Queda claro con estos ejemplos que el conocimiento de la Biblia ayuda a buscar símiles y metáforas, a explicar el presente. No es necesario ser creyente para acercarse a ella. Su valor literario es innegable, su valor histórico e influencia en nuestra cultura, decisivo. Y por acercarnos al Libro no tenemos por qué renunciar, a la idea de Nietzsche, de que “el concepto de Dios fue inventado como antítesis de la vida: concentra en sí, en espantosa unidad, todo lo nocivo, venenoso y difamador, todo el odio contra la vida. El concepto de ‘más allá’, de ‘mundo verdadero’ fue inventado con el fin de desvalorizar el único mundo que existe, para no dejar a nuestra realidad terrenal ninguna meta, ninguna razón, ningún quehacer. El concepto de ‘alma inmortal’ fue inventado para despreciar el cuerpo, enfermarlo -volverlo santo-, para contraponer una espantosa despreocupación a todo lo que merece seriedad en la vida, a las cuestiones de la alimentación, vivienda, régimen intelectual, asistencia a los enfermos, limpieza, clima”. El invento, siguiendo al filósofo alemán, fue del hombre queriendo explicarse, lo que merece estudio.

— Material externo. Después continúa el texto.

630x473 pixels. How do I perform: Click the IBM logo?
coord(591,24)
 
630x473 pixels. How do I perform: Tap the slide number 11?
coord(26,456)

Y tampoco tiene por qué responder este interés por explorar lo que la Biblia nos cuenta a los temores que el filósofo Michel Onfray alberga al detectar, de un tiempo a esta parte “una peligrosa vuelta a lo religioso, la prueba de que Dios no ha muerto, sino que estuvo medio dormido durante un tiempo”. Nos advierte Onfray en su Tratado de ateología que “la enseñanza de la religión vuelve a introducir al lobo entre las ovejas; lo que los sacerdotes ya no pueden hacer abiertamente, podrán llevarlo a cabo por debajo en adelante: por medio de fábulas del Antiguo y Nuevo Testamento, de la transmisión de ficciones del Corán y de los hadiz, con el pretexto de permitirles a los escolares acceder con mayor facilidad a Marc Chagall, a la Divina Comedia, a la Capilla Sixtina o a la música Ziryab…”.
No es esa mi intención esa, propia del clero bajo; mi único y modesto objetivo es comprobar el principal valor que dicen tiene la versión bíblica de Casiodoro de Reina, la belleza de su castellano, que estaría a la altura del Quijote. Hasta don Marcelino Menéndez Pelayo, vigilante de heterodoxias, se rinde a su valor: “El escritor a quien debió nuestro idioma igual servicio que el italiano a Diodati era un morisco granadino llamado Casiodoro de Reina (…) Como hecha en el mejor tiempo de la lengua castellana, excede mucho la versión de Casiodoro, bajo tal aspecto, a la moderna de Torres Amat y a la desdichadísima del P. Scío”. Su lectura, por tanto, es mi propósito para este 2022, aunque ya se sabe que los propósitos de enero emprenden desfallecimiento en febrero (el refrán es mío). En todo caso, la intención ya me ha dado para un artículo, que no es poco.